Crouching Kashmir
Outlook|October 11, 2024
LAST time I was in Srinagar in May, a friend asked me to stop suddenly. We were by the Jhelum and he pointed to an epitaph, which was guarded by concertina wires.
Chinki Sinha
Crouching Kashmir

"Srinagar hunches like a wild cat: lonely sentries, wretched in bunkers at the city's bridges, far from their homes in the plains, licensed to kill... while the Jhelum flows under them, sometimes with a dismembered body. On Zero Bridge the jeeps rush by. The candles go out as travellers, unable to light up the velvet Void.

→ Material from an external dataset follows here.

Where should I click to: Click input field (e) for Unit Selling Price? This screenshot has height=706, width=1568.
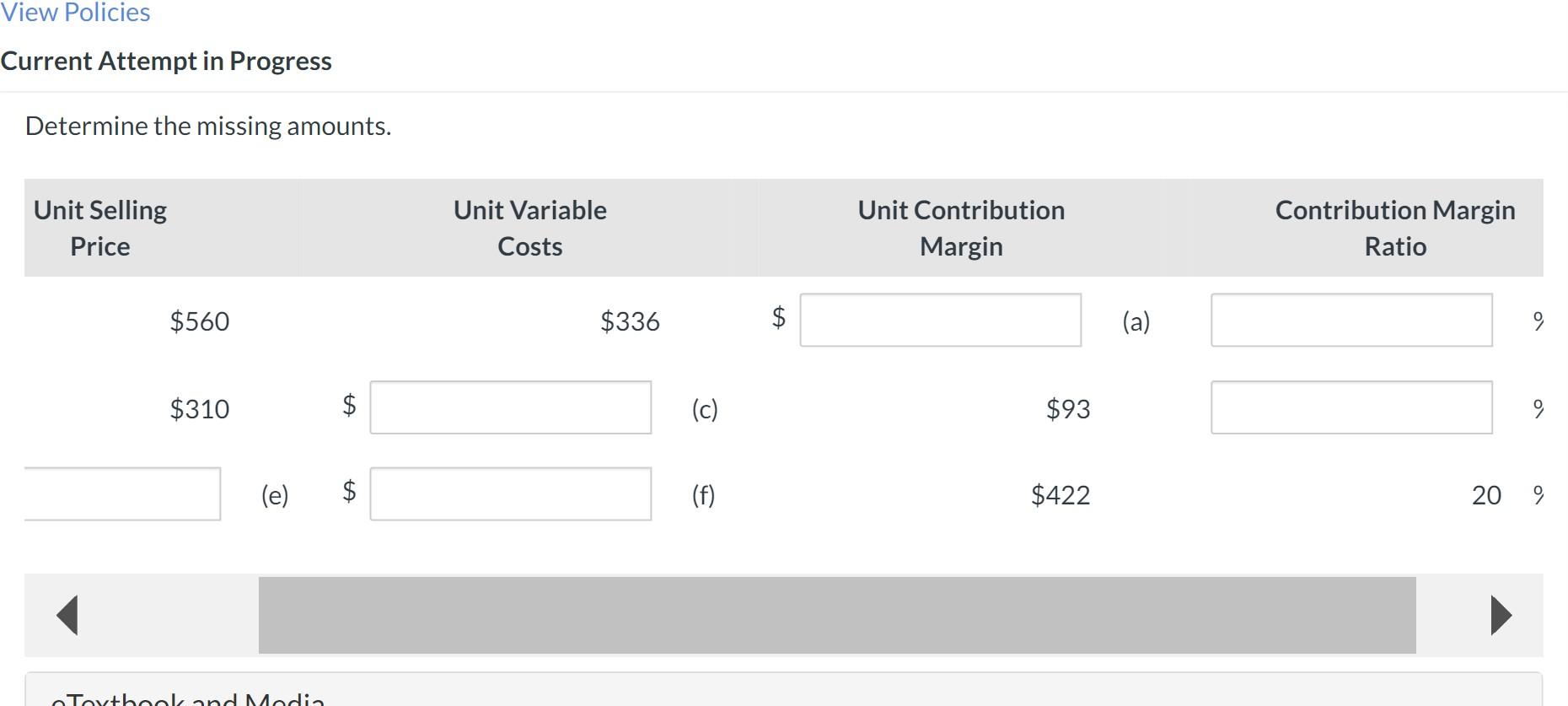(122, 495)
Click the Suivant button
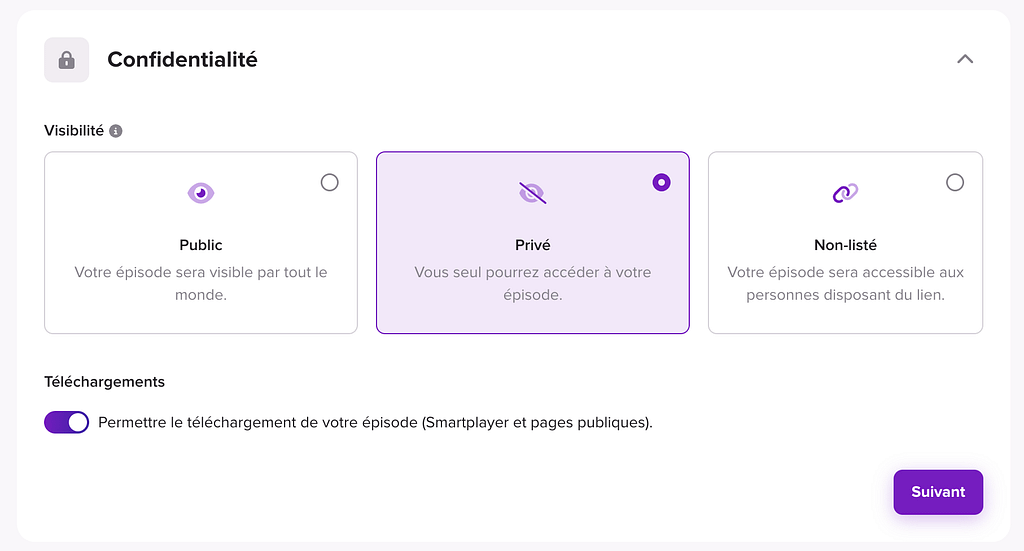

What is the blessed word? Mandelstam gives no clue. One day the Kashmiris will pronounce that word truly for the first time."
-Agha Shahid Ali, The Country Without a Post Office

It was half-hidden by vines and wildflowers that had grown around it. He said, "Take a photo," before translating the inscription on it, which was in Urdu.

This was the grave of a young man. A very young man who had been killed in a clash. Nobody knew who he was, so they just said that he was a young boy and he was dead now. I have often thought about that one singular grave that doesn't even make itself visible. Cosmetic changes elsewhere are too in your face. It is a place that's being renewed again.

That's how Kashmir comes to someone from the mainland. In fragments. In little corners. In observations.

Elections are being held. The future is tense. Separatists and loyalists and others are all staking their claims to this place that's sold to all as paradise. Although never a tourist sold to the idea of this paradise, I was still an outsider who didn’t know how to react to concertina wires and bunkers and security personnel everywhere.

This story is from the October 11, 2024 edition of Outlook.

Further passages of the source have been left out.